Au fait, tout est lié : processus de Nairobi (au point mort alors qu’il est décisif pour les 250 groupes armés congolais devant intégrer le P-DDSC) et processus de Nairobi hypothéqué par le “troc” “RDC avec Fdlr et Rwanda avec M23/AFC”. Malgré l’appui des partenaires, la pierre d’achoppement est à ce niveau.

Tant qu’on aura pas démêlé ce package, les tensions vont continuer à persister, la population sera contrainte à l’errance continue et la Monusco trouvera prétexte à rester. Et plus on va se rapprocher de 2028, plus son retrait deviendra hypothétique pour avant 2026.

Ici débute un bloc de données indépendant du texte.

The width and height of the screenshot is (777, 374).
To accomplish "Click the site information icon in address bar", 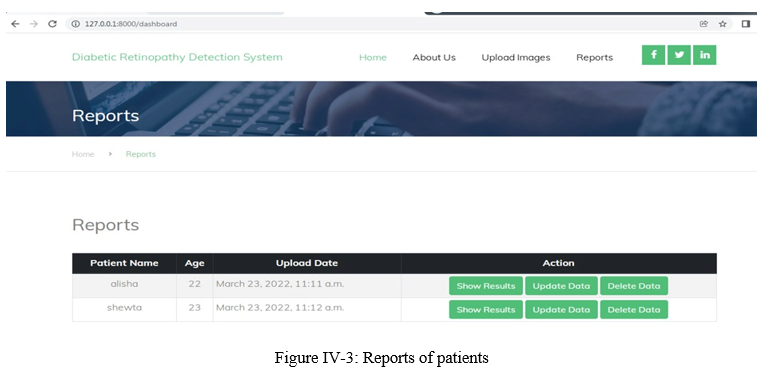I will (75, 24).
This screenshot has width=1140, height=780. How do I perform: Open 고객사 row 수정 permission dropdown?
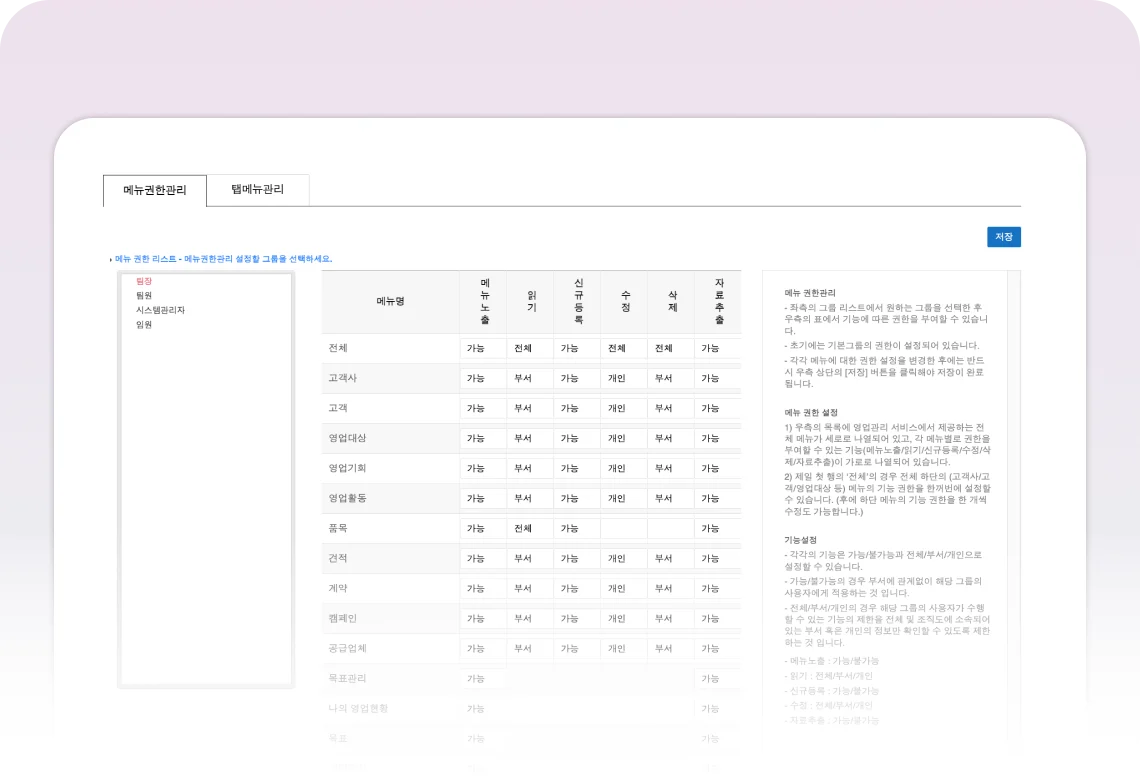click(x=623, y=379)
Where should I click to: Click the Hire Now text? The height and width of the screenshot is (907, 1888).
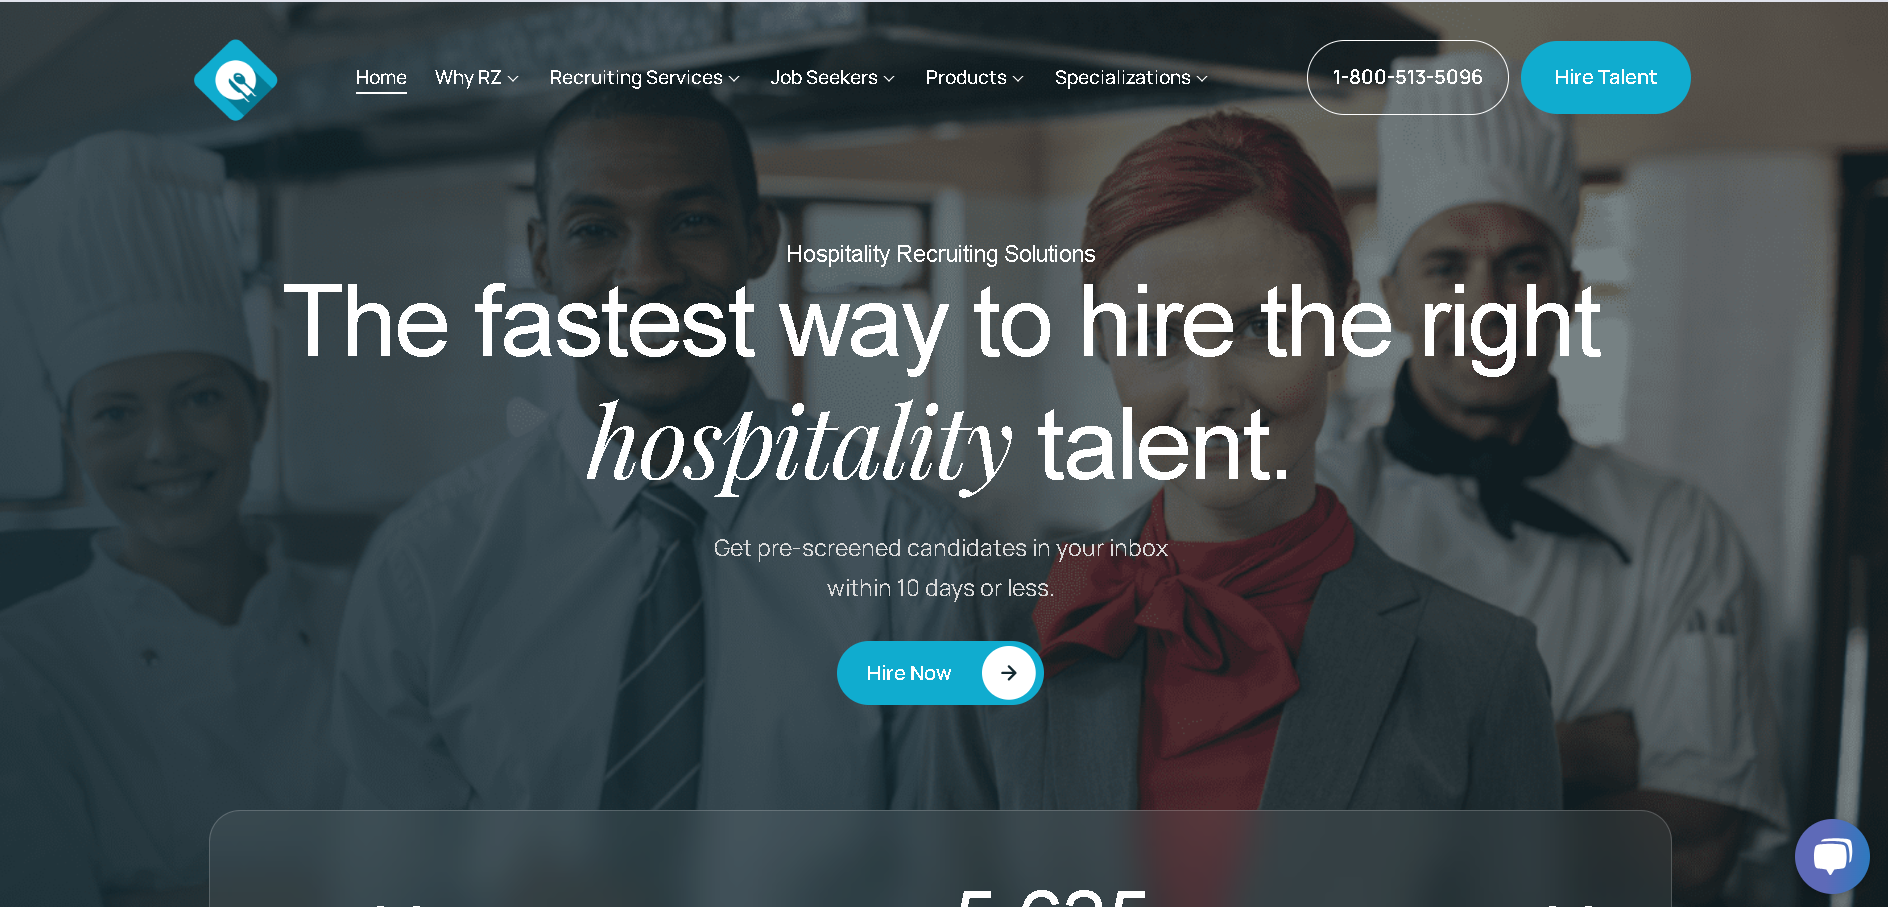[909, 673]
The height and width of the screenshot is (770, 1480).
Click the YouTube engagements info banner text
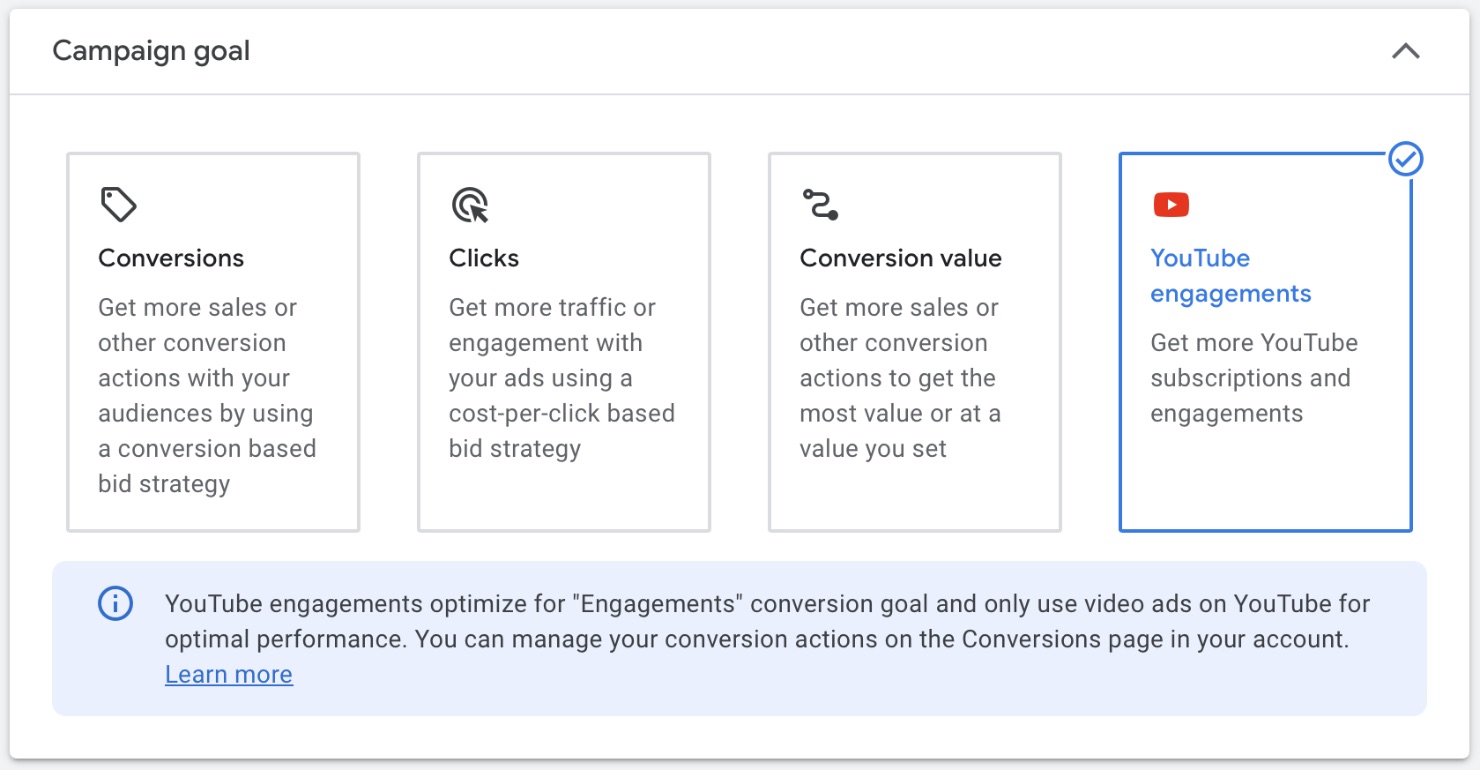tap(766, 621)
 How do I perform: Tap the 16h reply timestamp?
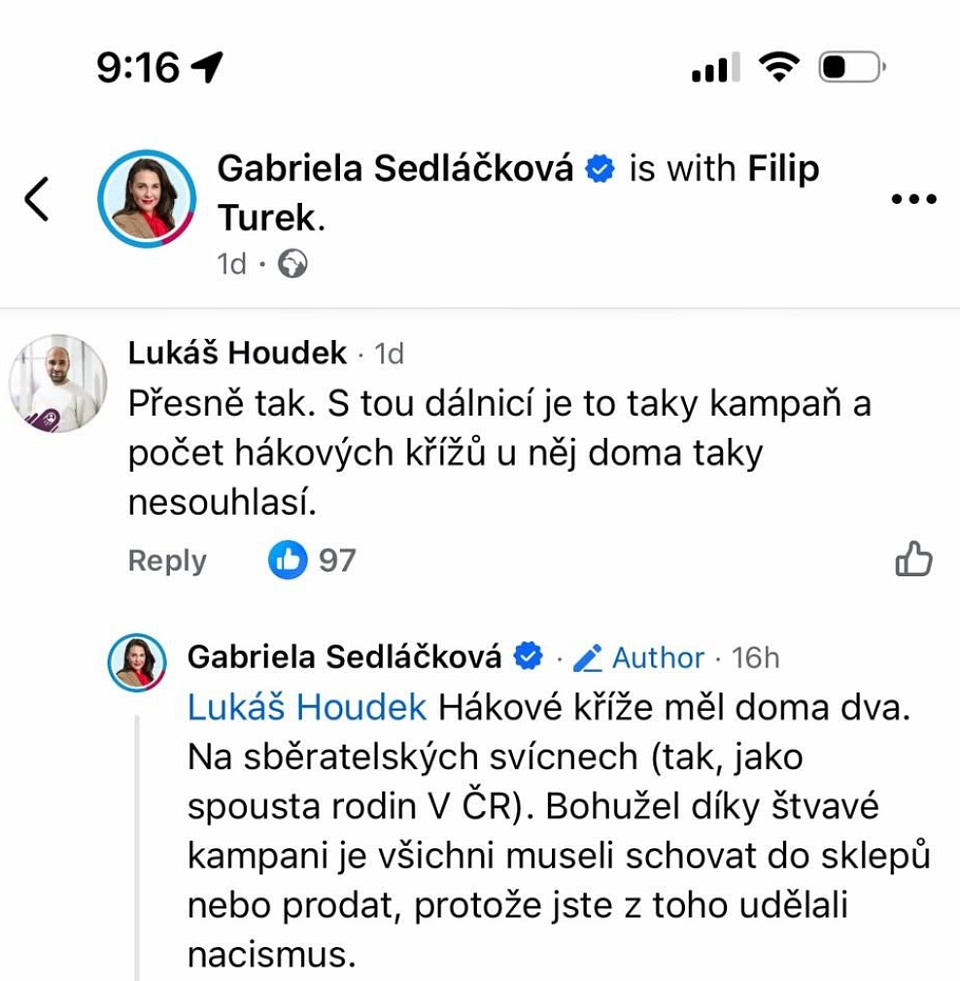pos(755,657)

Premier signal à bien interpréter : depuis le 20 septembre que Jean-Pierre Lacroix nous a balancés sa vérité, on n’a entendu ni à l’Est (où les gens meurent de tout), ni à l’Ouest (où les gens s’amusent avec tout) un acteur politique, un activiste de droit de l’homme, un ministre de Dieu, un chef coutumier etc. mobiliser la rue de Bunia, de Goma ou de Kinshasa pour réclamer le départ de la Monusco au plus tard le 31 décembre 2024, tel que mis en évidence en 2023. L’autre rappellerait que 2023 était une année électorale !

Ce silence a pour signification le fait que l’État n’est pas jusque-là en mesure d’exercer son autorité sur l’ensemble du pays.

A New-York (siège des Nations Unies) – tout comme à Bruxelles (siège de l’Otan), c’est de cette façon que la réalité rdcongolaise est, hélas !, perçue.